Energy Harvesting

Energy Harvesting in Automotive Powertrains

Modern automotive powertrains rely vastly on the use of smart electronic devices that can efficiently offer new potential in the ever increasing need for economical, less carbon-dependent vehicles. However, contemporary monitoring strategies lead to crowded, complex networks of these low-consumption devices, usually sensors and micro-controllers, which in turn, require a considerable amount of wiring for power transmission and data communication. Besides its physical weight that opposes the current trend for lightweight vehicles in view of the target for better fuel consumption and lower greenhouse emissions, several other issues arise regarding access to the nodes of this network for hard-wiring / maintenance, manufacturing costs for fitting it in limited space etc.

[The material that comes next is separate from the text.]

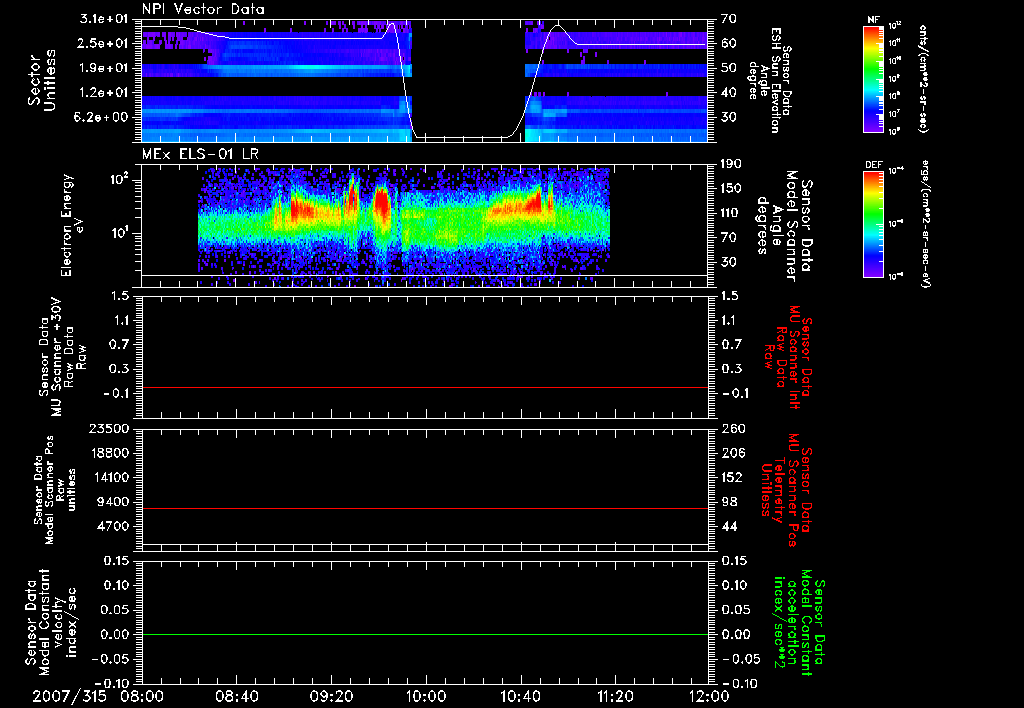Click the green constant velocity line
The width and height of the screenshot is (1024, 708).
425,635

Energy harvesting applications
  • Energy Harvesting has recently attracted significant attention, partly due to the low power demand of electronic devices.
  • Autonomous sensors that could communicate wirelessly and power up locally (or even wirelessly) consuming the harvested ambient energy.

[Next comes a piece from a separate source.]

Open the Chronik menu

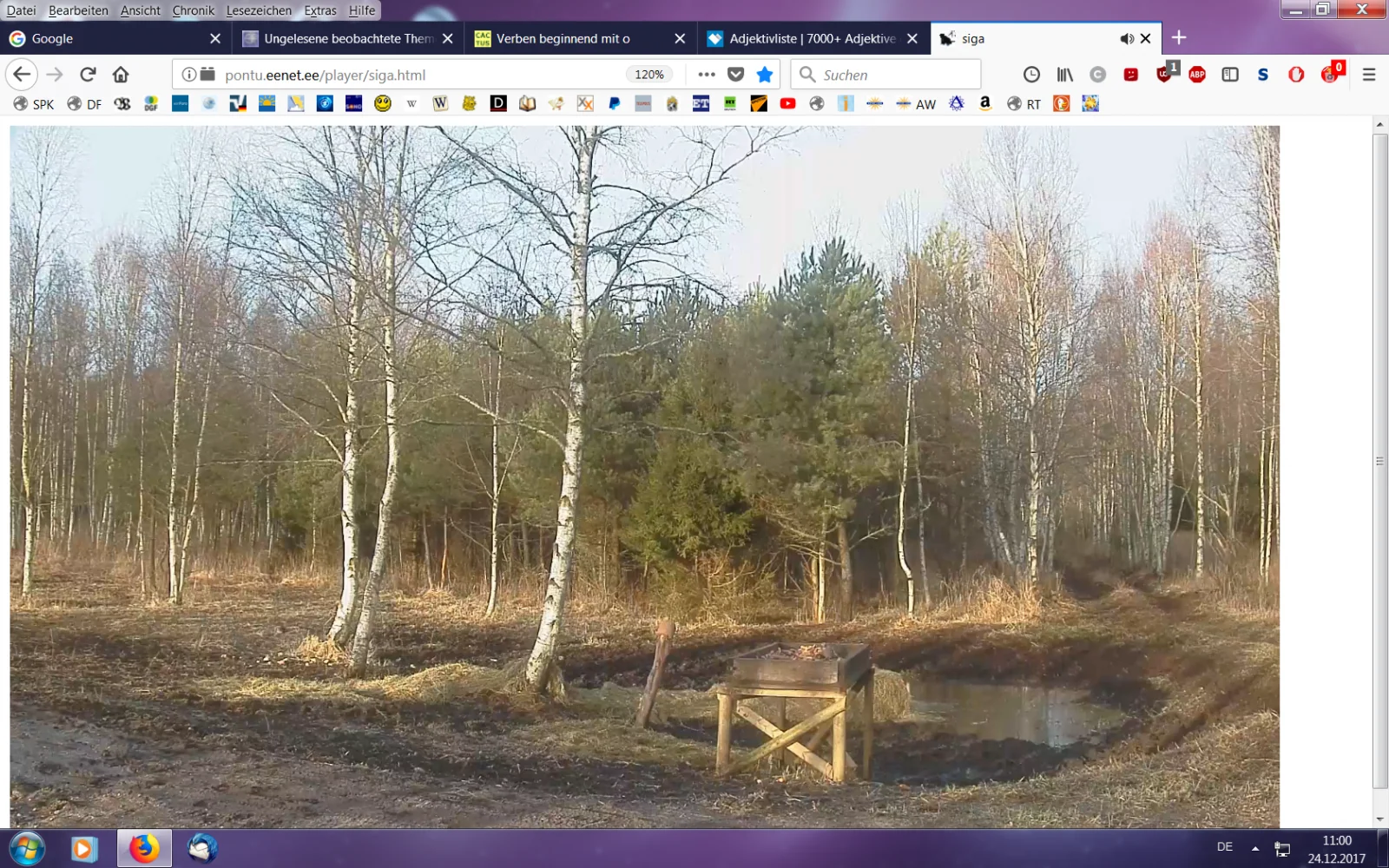click(x=193, y=10)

  • Applications vary from charging phones or mp3 players while a person is jogging, up to wireless sensors planted in train carriages.
Harvesting Energy from Mechanical Oscillations
  • Energy losses due to vibrations of parts are effectively translated to worse fuel consumption, let alone the risk of wear and fatigue.
  • Excessive vibrations also contribute to impaired passenger comfort in a variety of ways.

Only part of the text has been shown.